The emergency request came from Joseph Scarnati, the president pro tempore of the Pennsylvania State Senate, and Jake Corman, the Senate majority leader, seeking to block a ruling issued on Sept. 17 by the Pennsylvania Supreme Court in a lawsuit filed by the Pennsylvania Democratic Party. Although the Pennsylvania Supreme Court cited concerns about COVID-19 in issuing its order, Scarnati and Corman argued, the state’s legislature has already taken action to minimize the effects of the virus on the administration of the general election. The order, they contended, violates federal election law, which establishes a single Election Day, by allowing ballots cast and received after Election Day to be counted.
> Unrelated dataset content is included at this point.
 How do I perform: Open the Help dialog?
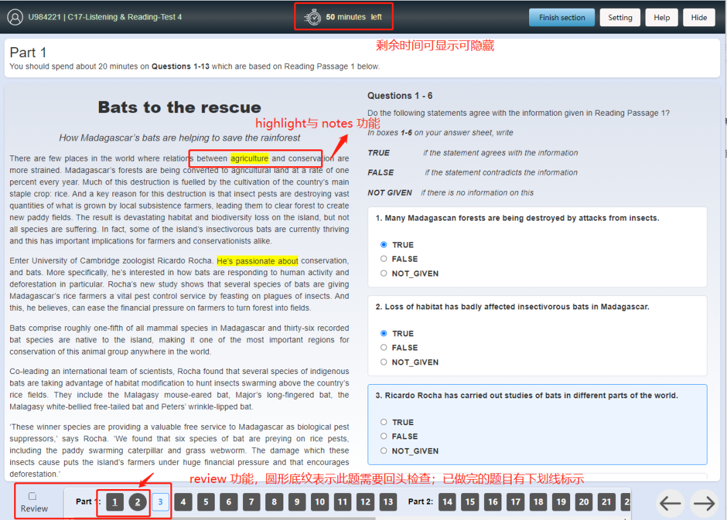click(661, 17)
It also violates the Constitution, they continued, which gives the state’s legislature the power to set the time, place and manner of federal elections. More broadly, they stressed, allowing the state court’s ruling to remain in effect would sow “chaos into the electoral process weeks before” the November election.
A similar request came from the Pennsylvania Republican Party, which joined the dispute to oppose any extension of the Election Day deadline. The Republican Party compared the situation in Pennsylvania to Wisconsin’s April election, when the Supreme Court blocked an order that would have extended the deadline for absentee ballots to be submitted. “A similar modest stay,” the Republican Party suggested, is necessary “to protect the upcoming general election from the taint of counting votes that were illegally cast or mailed beyond” Election Day. The Republican Party asked the justices to enter a temporary stay of the state supreme court’s ruling immediately and to fast-track the briefing on whether to put the ruling on hold, with a response from Pennsylvania Democrats to be due on Wednesday, Sept. 30.
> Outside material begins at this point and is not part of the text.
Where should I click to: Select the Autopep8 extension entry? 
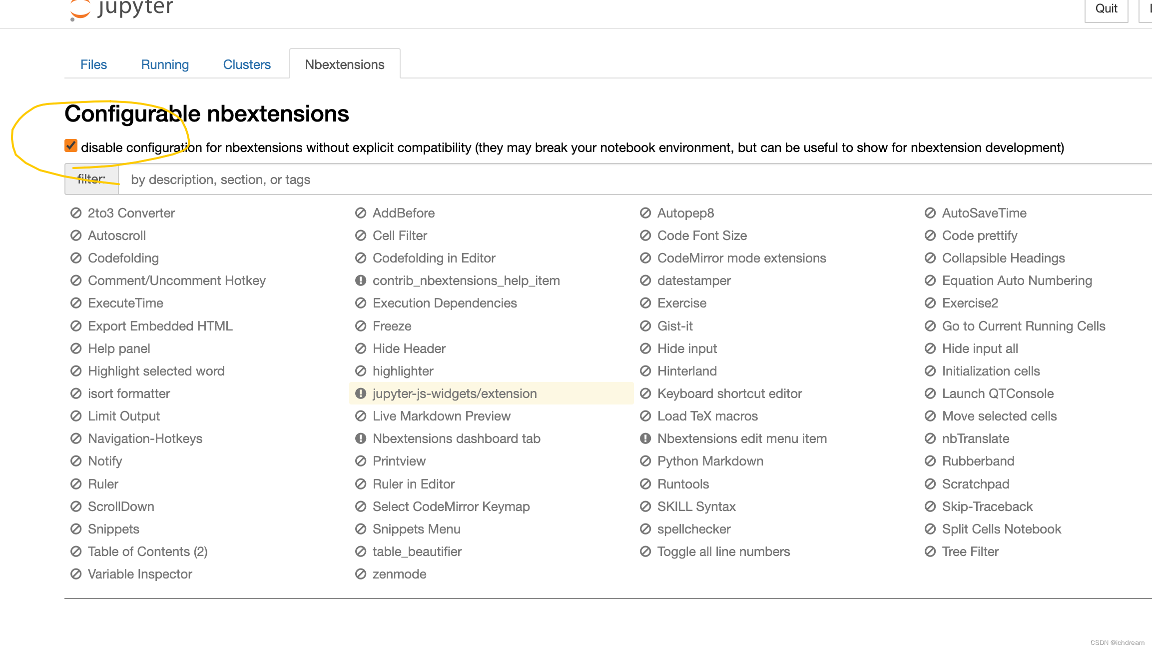click(685, 214)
The requests go to Justice Samuel Alito, who is responsible for emergency appeals for the geographic area that includes Pennsylvania. Alito has the option to act on the pleas himself or (as is more likely) to refer it to the full court. On Tuesday, Alito called for a response to the Pennsylvania Republican Party’s request by Monday, Oct. 5, at 3 p.m. EDT.
This post was originally published at Howe on the Court.
Update (Monday, Sept. 28, 6:30 p.m.): This story has been updated to add information about the Pennsylvania Republican Party’s request.
Update (Tuesday, Sept. 29, 1:20 p.m.): This story has been updated to add information about Justice Alito’s call for a response.